→ **REQUIRED WORK**
What you return must be every line from the beginning of the data through the line holding "You are a GUI", unchanged.

→ **EXERCISE INPUTS**
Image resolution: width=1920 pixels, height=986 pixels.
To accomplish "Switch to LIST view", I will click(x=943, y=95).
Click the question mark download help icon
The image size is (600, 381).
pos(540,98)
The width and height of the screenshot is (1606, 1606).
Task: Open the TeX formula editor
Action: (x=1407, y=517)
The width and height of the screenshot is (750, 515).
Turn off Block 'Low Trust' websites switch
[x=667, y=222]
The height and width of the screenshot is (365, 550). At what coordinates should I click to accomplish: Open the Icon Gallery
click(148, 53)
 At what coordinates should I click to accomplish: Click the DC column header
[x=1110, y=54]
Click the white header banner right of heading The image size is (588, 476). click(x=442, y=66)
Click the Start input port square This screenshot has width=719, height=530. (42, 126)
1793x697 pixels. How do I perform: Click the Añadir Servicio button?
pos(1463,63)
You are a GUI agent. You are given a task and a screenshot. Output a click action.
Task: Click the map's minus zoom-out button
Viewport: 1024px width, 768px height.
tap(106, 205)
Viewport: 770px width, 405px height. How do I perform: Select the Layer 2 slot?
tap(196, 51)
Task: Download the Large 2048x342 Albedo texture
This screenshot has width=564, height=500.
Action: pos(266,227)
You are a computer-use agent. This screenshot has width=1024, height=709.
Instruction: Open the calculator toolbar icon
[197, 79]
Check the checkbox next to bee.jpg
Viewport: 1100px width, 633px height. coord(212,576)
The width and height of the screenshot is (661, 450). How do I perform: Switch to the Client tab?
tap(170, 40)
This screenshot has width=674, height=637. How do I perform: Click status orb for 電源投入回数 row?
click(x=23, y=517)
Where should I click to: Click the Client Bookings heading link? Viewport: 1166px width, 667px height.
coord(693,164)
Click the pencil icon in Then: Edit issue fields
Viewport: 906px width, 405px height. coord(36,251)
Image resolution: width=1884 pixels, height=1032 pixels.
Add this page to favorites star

→ **RESULT OF THE EXERCISE**
Image resolution: width=1920 pixels, height=986 pixels.
To accomplish "Switch to LIST view", I will click(x=943, y=95).
Click the question mark download help icon
The image size is (600, 381).
pos(540,98)
The width and height of the screenshot is (1606, 1606).
Task: Open the TeX formula editor
Action: (x=1407, y=517)
The width and height of the screenshot is (750, 515).
Turn off Block 'Low Trust' websites switch
[x=667, y=222]
The height and width of the screenshot is (365, 550). At what coordinates should I click to accomplish: Open the Icon Gallery
click(148, 53)
 At what coordinates should I click to accomplish: Click the DC column header
[x=1110, y=54]
Click the white header banner right of heading The image size is (588, 476). click(x=442, y=66)
Click the Start input port square This screenshot has width=719, height=530. (42, 126)
1793x697 pixels. How do I perform: Click the Añadir Servicio button?
pos(1463,63)
You are a GUI agent. You are given a task and a screenshot. Output a click action.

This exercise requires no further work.